Although Tesla (TSLA) delivered its best-ever quarterly performance in the second quarter, its share price dropped 7% on July 2, marking its largest single-day decline in nearly a year. Data shows that Tesla delivered 480,126 vehicles in the second quarter, a 25% increase year-over-year, far exceeding Wall Street analysts’ expectations of 406,000 units. During the same period, energy storage deployments in its energy division also rose to 13.5 GWh. However, this marks the third consecutive time the company has seen its stock price fall after releasing strong delivery figures. Market analysts believe that part of the quarter’s demand was stimulated by short-term factors, such as surging oil prices driven by geopolitical conflicts, and that some battery and truck sales involved related-party transactions with other companies owned by the founder. The sustainability of such demand remains questionable.
In stark contrast to the market’s cool response to the delivery data, Tesla’s stock price rose by a similar margin after it officially launched its Robotaxi service in Miami on July 3. This contrast clearly indicates that the market no longer views Tesla as a mere automobile manufacturer, and its valuation logic is shifting toward that of an artificial intelligence and robotics company.
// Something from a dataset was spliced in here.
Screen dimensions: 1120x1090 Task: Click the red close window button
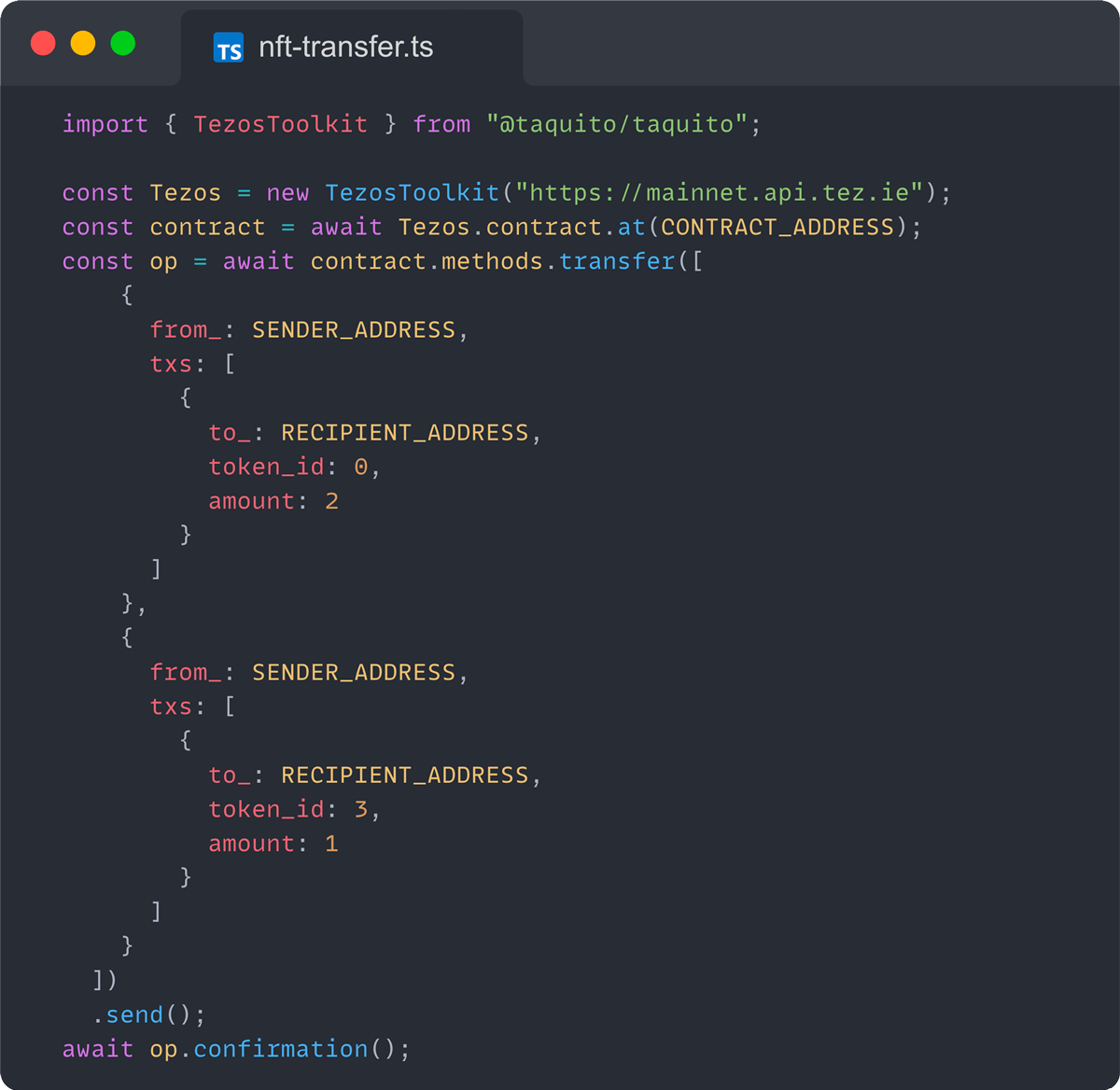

Morgan Stanley recently maintained a “Hold” rating on Tesla in a research report, with a price target of $415. The bank expects Tesla to roll out Robotaxi services in all its planned metropolitan areas, including Phoenix, Orlando, Tampa, and Las Vegas, by the end of this year. In addition, recent sightings of test vehicles in New Orleans suggest that the operational network may expand further.
Morgan Stanley has established a tracking metric based on data from the U.S. National Highway Traffic Safety Administration. The data shows that since the launch of Robotaxi, the average miles driven per accident have shown significant improvement. The bank believes that whether Tesla can continuously improve its accident rate while scaling up its fleet will become the most critical metric for investors to judge the success of its Robotaxi business. Although the absolute number of Robotaxis this year will have limited impact on profitability, the pace of their rollout will provide clearer judgment for investors who question the large-scale commercialization prospects of its autonomous driving technology. At the same time, FSD usage continues to accelerate, with cumulative miles driven reaching 10 billion as of early May.
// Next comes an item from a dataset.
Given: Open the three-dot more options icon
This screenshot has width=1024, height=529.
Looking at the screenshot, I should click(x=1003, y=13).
Elon Musk has steered the company’s focus toward Cybercab, the Semi truck, and the Optimus humanoid robot, while discontinuing production of the flagship Model S and Model X to adjust production lines. This strategic transformation, while increasing the risk profile, has also changed the company’s valuation composition. In Morgan Stanley’s $415 price target, the core automotive business contributes only $45, while network services, Robotaxi mobility services, and humanoid robots are valued at $144, $125, and $60, respectively. Tesla will release its full financial report on July 22, which will be an important moment to test whether its AI strategy is supported by substantive data.